# Trying to organise Permanent Residency before moving to SA



## bokbabe (Nov 28, 2010)

I have had a look through the threads and I can't find one to answer my question, but I am sorry of it has been asked before.

My husband and I are moving to SA in April. He is British and I am South African (I have been living in UK for 12 years) and we have been married 5 years.

I had a quick chat to Immigration at SA embassy in London and they said we have to sort Permament/Temporary Residency for him before we go and gave me a number to ring to book an appointment. I have been ringing that number for days to no avail, I suppose that could be because they have been snowbound, but I doubt it!! 

Has anyone else sorted residency before moving or is it better to do it out there?

Many thanks,
Bok


----------



## Daxk (Jan 20, 2008)

bokbabe said:


> I have had a look through the threads and I can't find one to answer my question, but I am sorry of it has been asked before.
> 
> My husband and I are moving to SA in April. He is British and I am South African (I have been living in UK for 12 years) and we have been married 5 years.
> 
> ...


Eish, answering the telephone is someone elses job.


----------



## Stevan (Jun 30, 2009)

sort of
having spent months trying to get things sorted through embassy flew to cape town on holiday and sorted it all out in a week. (we did use an agent in cape town which speeded things up considrably in home affairs.


----------



## BvanN (Jan 13, 2011)

Hi there,

Was wondering if someone might be able to point me in the right direction.

I have been living in the UK for the last 10 years or so and have a south african passport with uk residency and my wife has a USA passport with UK residency. We have been married for 5 years and are looking to head back to South africa to live. I have read a few posts which seem to suggest that getting my wifes spousal visa in the UK would be the best idea. Has anyone had a similiar experience or might be able to advise what is the best route to go...?

Thanks in advance


----------



## Guest (Jan 14, 2011)

Hi BvanN

If your wife wishes to work or run her own business in SA then it would be advisable to submit a Spousal Permit application with work or business endorsement once in South Africa, as the embassy does not issue these kinds of permit for some reason. 

If your wife does not wish to take up employment or run a business, then she can apply for a Relatives Permit at the embassy, which will allow her to live in SA.

As you have been married for 5 years, she can also apply for Permanent Residency.

Trust this helps.

Joachim
[


----------



## BvanN (Jan 13, 2011)

Joaschim said:


> Hi BvanN
> 
> If your wife wishes to work or run her own business in SA then it would be advisable to submit a Spousal Permit application with work or business endorsement once in South Africa, as the embassy does not issue these kinds of permit for some reason.
> 
> ...


----------



## BvanN (Jan 13, 2011)

Joaschim said:


> Hi BvanN
> 
> If your wife wishes to work or run her own business in SA then it would be advisable to submit a Spousal Permit application with work or business endorsement once in South Africa, as the embassy does not issue these kinds of permit for some reason.
> 
> ...


----------



## Guest (Jan 14, 2011)

Hi

It is definitely quicker at the embassy. The cost would be the same. Depending on who you talk to, immigration agents offer their services between R5,000-R10,000. Preparation of the application takes about 1-2 weeks, depending on how quickly the documents can be obtained. After this the applications is submitted. 
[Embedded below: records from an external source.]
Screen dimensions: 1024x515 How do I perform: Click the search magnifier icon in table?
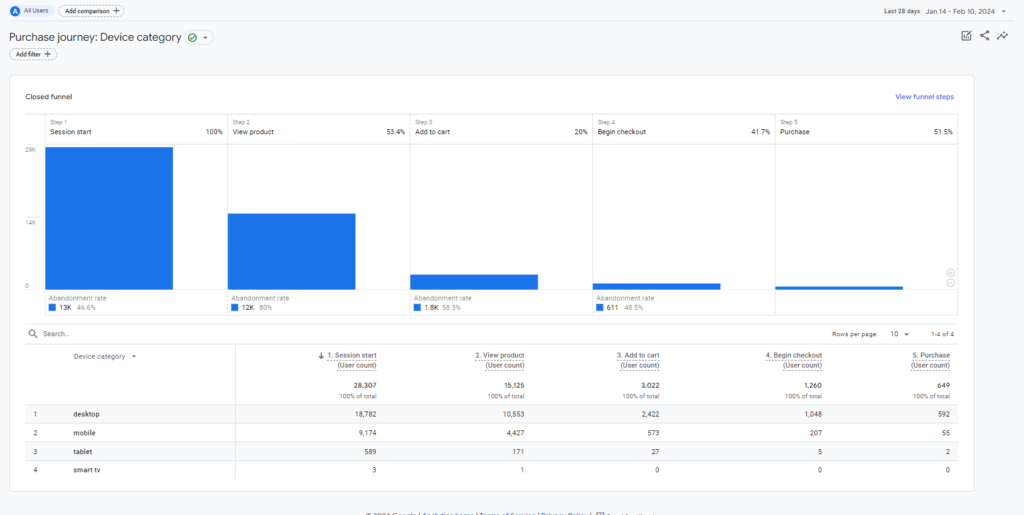point(33,334)
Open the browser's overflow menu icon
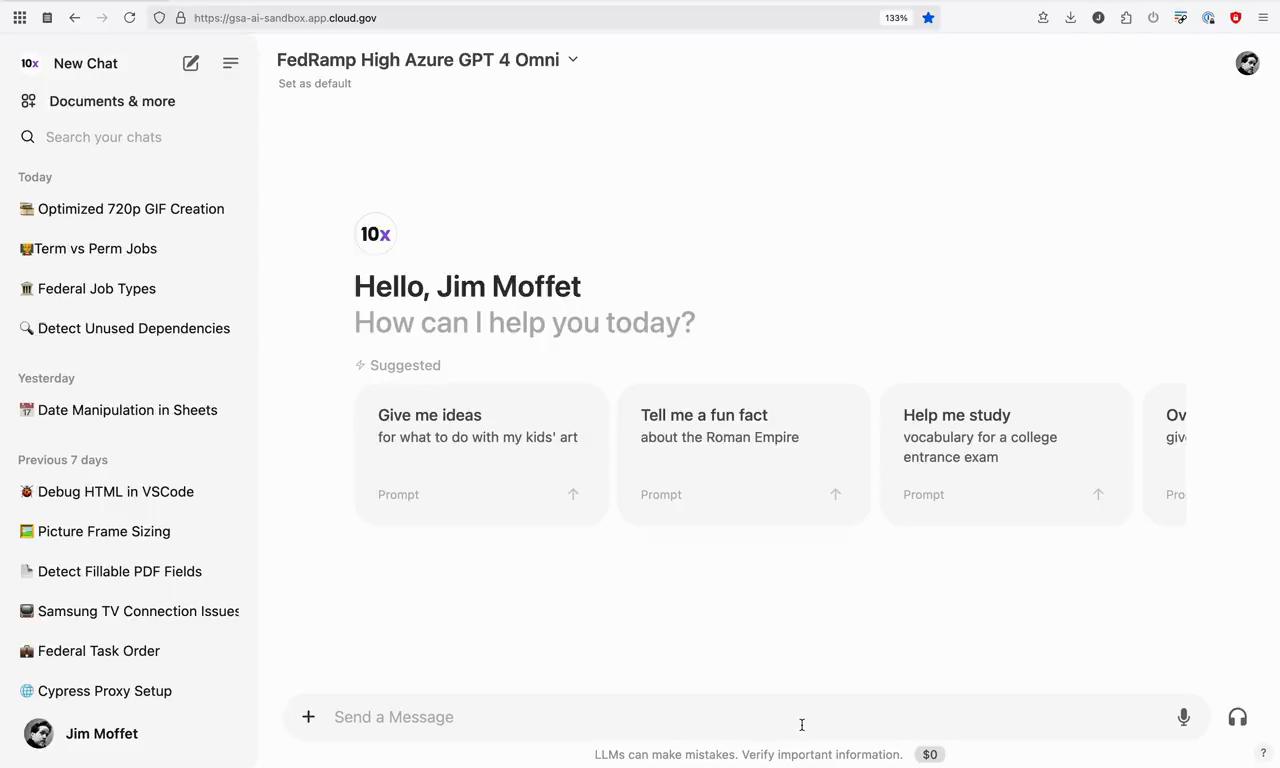1280x768 pixels. pos(1263,17)
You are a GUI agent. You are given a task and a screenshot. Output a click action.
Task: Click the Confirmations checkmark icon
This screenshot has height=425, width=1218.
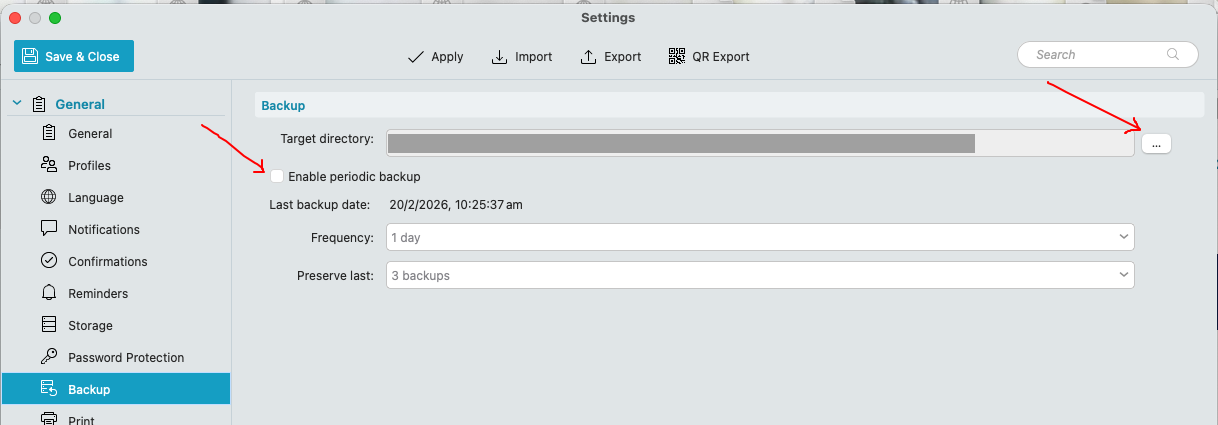[49, 261]
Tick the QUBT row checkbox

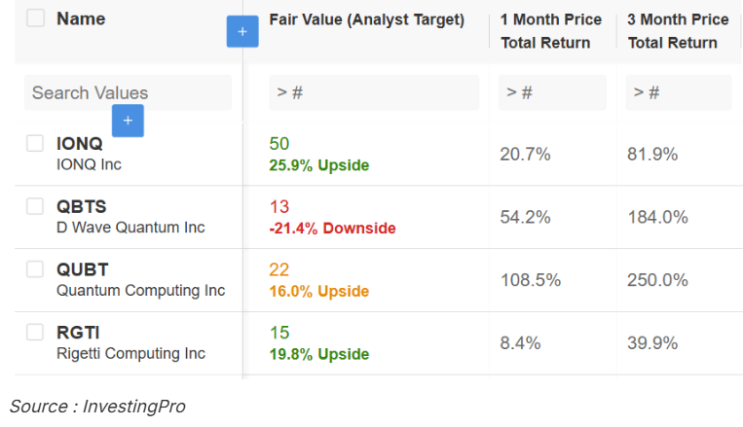[35, 269]
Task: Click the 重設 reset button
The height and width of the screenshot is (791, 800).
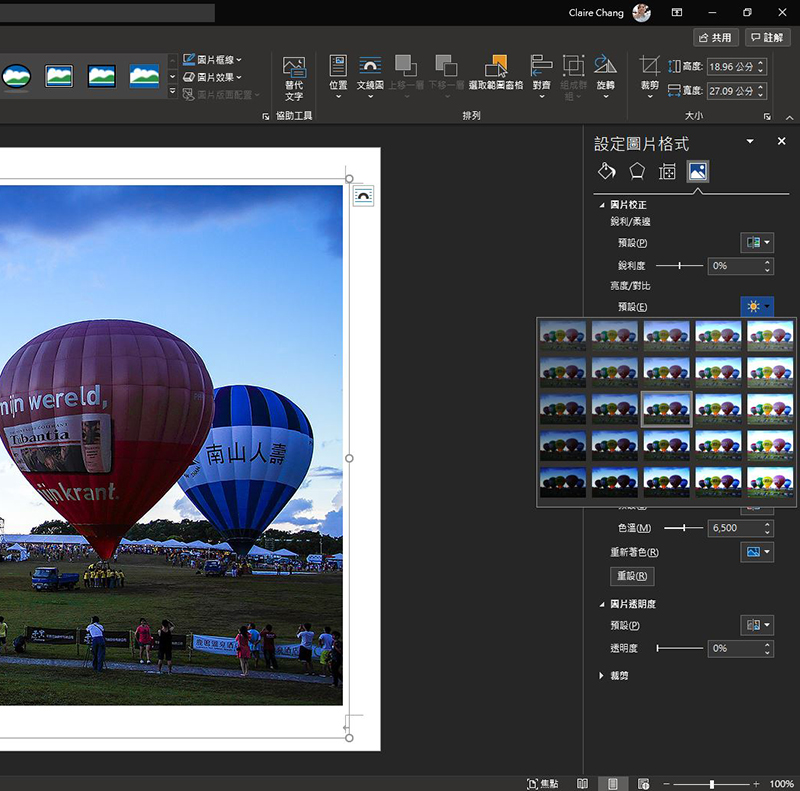Action: click(632, 576)
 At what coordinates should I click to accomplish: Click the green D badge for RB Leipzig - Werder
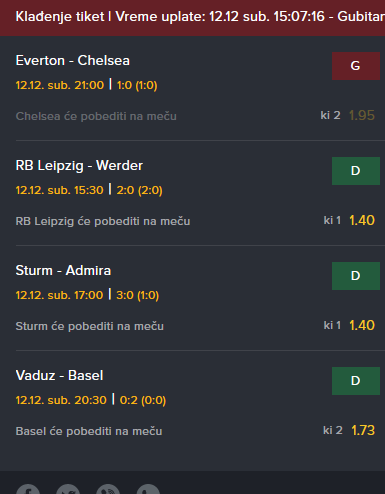[x=356, y=171]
The embassy takes about 10-15 days, whereas Home Affairs takes 4 months*. 

If you first submit an application at the embassy, your wife will only be able to receive a Relatives Permit, which means that more money will need to be spent for an application in South Africa.

*Once an application has been submitted to Home Affairs an applicant is allowed to legally remain in South Africa until Home Affairs has finished processing the application.

Entering as a tourist will provide for a 90 day tourist visa, which can be extended bby a further 90 days.


----------



## BvanN (Jan 13, 2011)

Thanks again for your quick reply.

I have read that there is also an option of applying for a residence permit here in the uk, is that the same as the relatives permit ?

Would my wife be able to apply for the residence permit here and then once seeking work in S.a apply for a work permit. Sorry for all the questions.

Does one have to go through an agent or can it be done by ourselves ?


----------



## Guest (Jan 14, 2011)

The Relatives Permit is a Temporary Residency permit, just as the Spousal Permit is a Temporary Residency permit. So I would assume that this refers back to your earlier post about submitting at the embassy vs submitting in SA. Not quite sure of course, but that is what it sounds like.

Theoretically anybody can try to apply on their own. I am an expat and work for an immigration company, which is why I know the details. 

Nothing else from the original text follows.